The problem is in the network layer. Here are the status codes explained:

  • Connection refused: The peer is not listening on the respective network port you're trying to connect to. This usually means that either a firewall is actively denying the connection or the respective service is not started on the other site or is overloaded.

  • Connection timed out: During the attempt to establish the TCP connection, no response came from the other side within a given time limit. In the context of urllib this may also mean that the HTTP response did not arrive in time. This is sometimes also caused by firewalls, sometimes by network congestion or heavy load on the remote (or even local) site.

In context

That said, it is probably not a problem in your script, but on the remote site. If it's occuring occasionally, it indicates that the other site has load problems or the network path to the other site is unreliable.

Also, as it is a problem with the network, you cannot tell what happened on the other side. It is possible that the packets travel fine in the one direction but get dropped (or misrouted) in the other.

It is also not a (direct) DNS problem, that would cause another error (Name or service not known or something similar). It could however be the case that the DNS is configured to return different IP addresses on each request, which would connect you (DNS caching left aside) to different addresses hosts on each connection attempt. It could in turn be the case that some of these hosts are misconfigured or overloaded and thus cause the aforementioned problems.

Debugging this

As suggested in the another answer, using a packet analyzer can help to debug the issue. You won't see much however except the packets reflecting exactly what the error message says.

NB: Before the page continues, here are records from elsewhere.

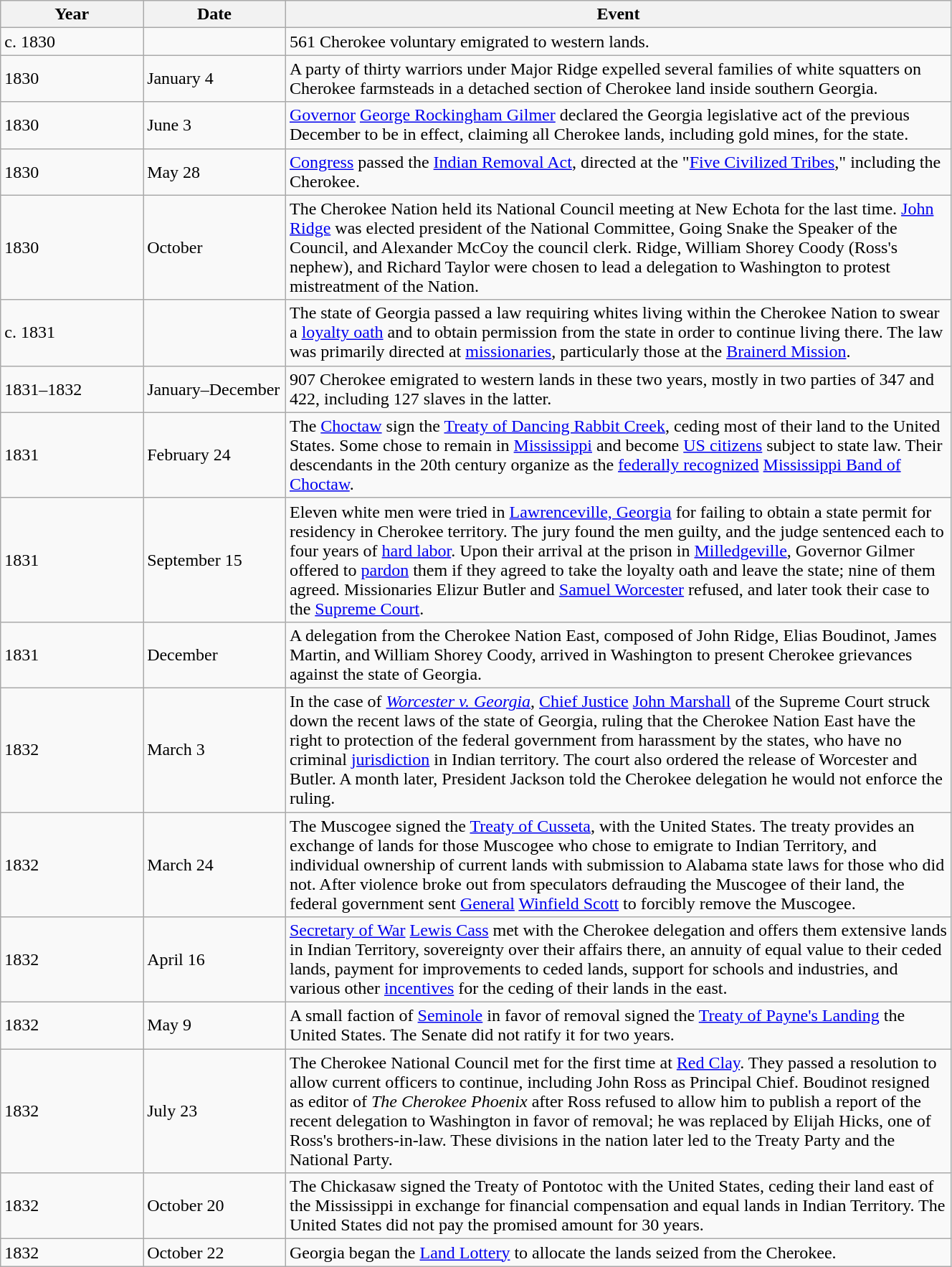
1831–1832 (72, 389)
Event (618, 14)
c. 1830 (72, 42)
December (215, 654)
June 3 (215, 125)
January 4 (215, 79)
October 22 (215, 1252)
October (215, 247)
January–December (215, 389)
October 20 (215, 1206)
May 28 (215, 172)
c. 1831 (72, 333)
April 16 (215, 959)
Date (215, 14)
A small faction of Seminole in favor of removal signed the Treaty of Payne's Landing the United States. The Senate did not ratify it for two years. (618, 1025)
907 Cherokee emigrated to western lands in these two years, mostly in two parties of 347 and 422, including 127 slaves in the latter. (618, 389)
February 24 (215, 454)
Congress passed the Indian Removal Act, directed at the "Five Civilized Tribes," including the Cherokee. (618, 172)
July 23 (215, 1111)
Year (72, 14)
September 15 (215, 559)
May 9 (215, 1025)
561 Cherokee voluntary emigrated to western lands. (618, 42)
Georgia began the Land Lottery to allocate the lands seized from the Cherokee. (618, 1252)
March 24 (215, 864)
March 3 (215, 750)
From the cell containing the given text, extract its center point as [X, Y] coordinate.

To rule out network congestion as a problem you could use a tool like mtr or traceroute or even ping to see if packets get lost to the remote site. Note that, if you see loss in mtr (and any traceroute tool for that matter), you must always consider the first host where loss occurs (in the route from yours to remote) as the one dropping packets, due to the way ICMP works. If the packets get lost only at the last hop over a long time (say, 100 packets), that host definetly has an issue. If you see that this behaviour is persistent (over several days), you might want to contact the administrator.

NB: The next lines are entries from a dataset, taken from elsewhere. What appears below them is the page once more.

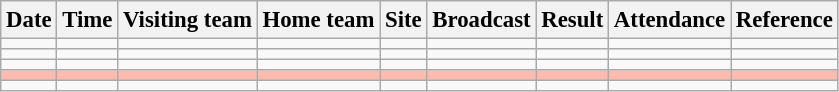
Date [29, 20]
Visiting team [188, 20]
Attendance [670, 20]
Broadcast [482, 20]
Reference [785, 20]
Time [88, 20]
Site [404, 20]
Result [572, 20]
Home team [318, 20]
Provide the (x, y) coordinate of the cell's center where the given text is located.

Loss in a middle of the route usually corresponds to network congestion (possibly due to maintenance), and there's nothing you could do about it (except whining at the ISP about missing redundance).

If network congestion is not a problem (i.e. not more than, say, 5% of the packets get lost), you should contact the remote server administrator to figure out what's wrong. He may be able to see relevant infos in system logs. Running a packet analyzer on the remote site might also be more revealing than on the local site. Checking whether the port is open using netstat -tlp is definetly recommended then.